Again we might ask, how would we think about human rights today if history had been different? If the World Wars and the mass scale of carnage had not taken place? Certainly it would have been better if these things had never happened. But it’s another case where we can consider the way particular historical events have shaped our values and how they might have been otherwise. It’s interesting how the ideas of racial sciences and eugenics, which had been very intellectually fashionable in the early decades of the twentieth century, dramatically fell out of fashion to become not only unfashionable but even reprehensible. And we have these strong, visceral reactions to euthanasia of the disabled, medical experiments, and any kind of compulsory “camp” because of the experience and memory of seeing these things being done. For instance, I imagine the internment camps of Japanese and Japanese-American persons during World War II, look a lot different after Auschwitz than before Auschwitz. And we probably react more strongly to the re-education camps of the Uyghurs currently operating in China because of association with the camps of Nazi Germany, though I’d say our reaction is still not strong enough in that particular and ongoing case. We can’t really know these kinds of counterfactuals. But it’s instructive and useful to understand these historical antecedents to our modern ideas of human rights.

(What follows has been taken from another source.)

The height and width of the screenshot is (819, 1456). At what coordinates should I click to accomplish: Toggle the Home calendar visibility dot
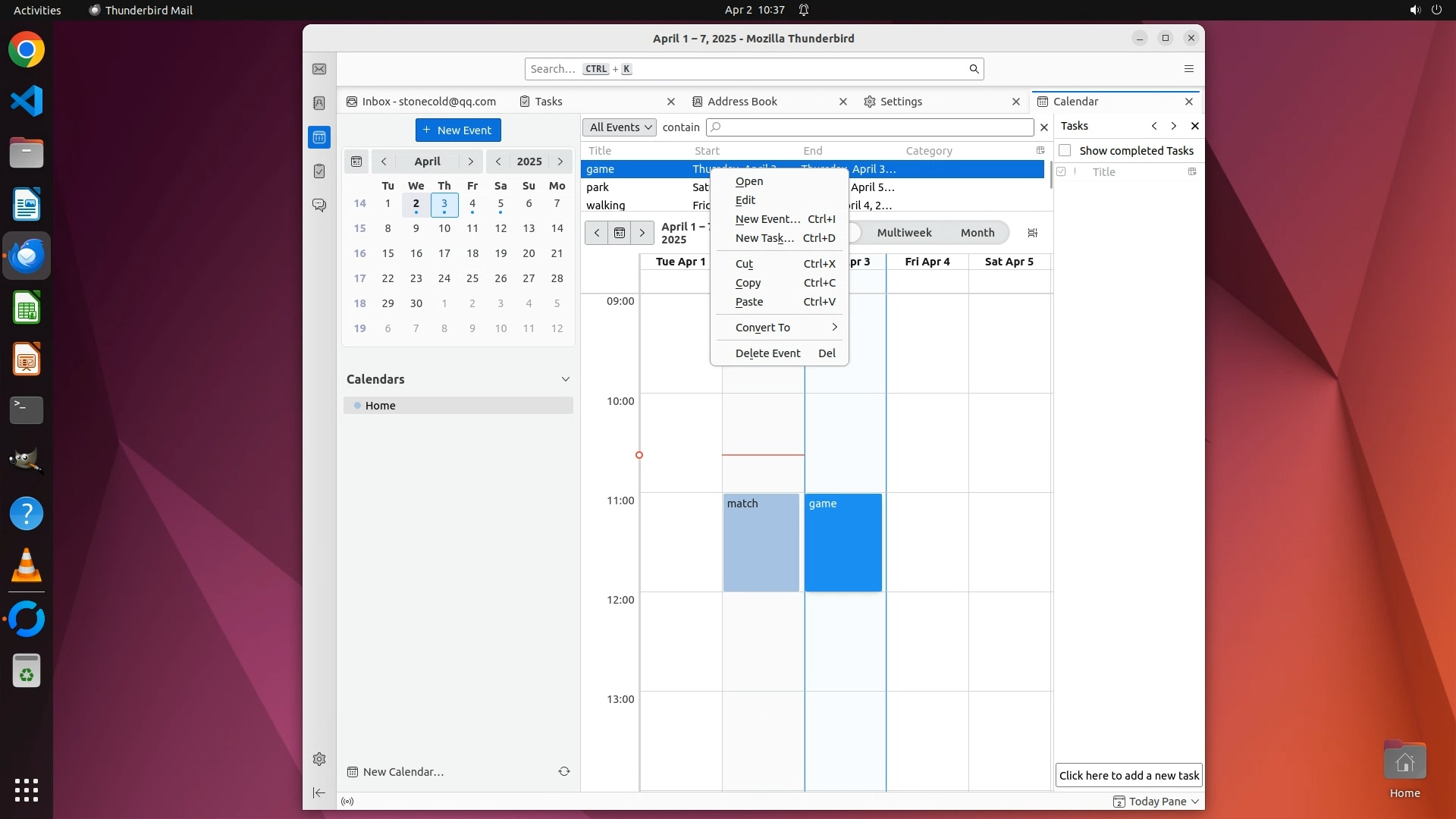point(357,406)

So getting back to the issues at the beginning of all this – that the biblical tradition forms the basis of the liberal values of Western culture and our modern ideas of human rights and that these ideas of human rights only really took off in their present form after seventeen hundred years of Christian history – I still think both are true and that there are historical reasons for the delay and eventual emergence. Like I said, I’m more convinced that there are historical reasons for the delay and eventual realization of human rights from their latent form in Christianity than I am about the particular historical accounts I’ve shared here, borrowing from Hans Joas. But I do find his ideas plausible. I still think Christianity is conceptually foundational to the emergence of human rights, even if a number of features were dormant for a very long time. So I don’t think the accounts of human rights that attribute their origin to exclusively Christian or secular ideas are going to be accurate. I find a more complex story more convincing. And as a Christian I appreciate the genius of Christianity in both its realized and its potential forms. And I believe many aspects of Christianity have yet to be realized still. In fact that’s pretty much an assumption of eschatology, the theological study of future and end times. I also appreciate, as a Christian, that God acts in history. Christian morality doesn’t have to be ahistorical. Much as the Universal Declaration of Human Rights refers to particular “barbarous acts which have outraged the conscience of mankind” I can appreciate how the Torah hearkens back to when “you were strangers in the Land of Egypt”. That’s the nature of all this. And I believe thinking about the history of our values can enrich our commitment to them.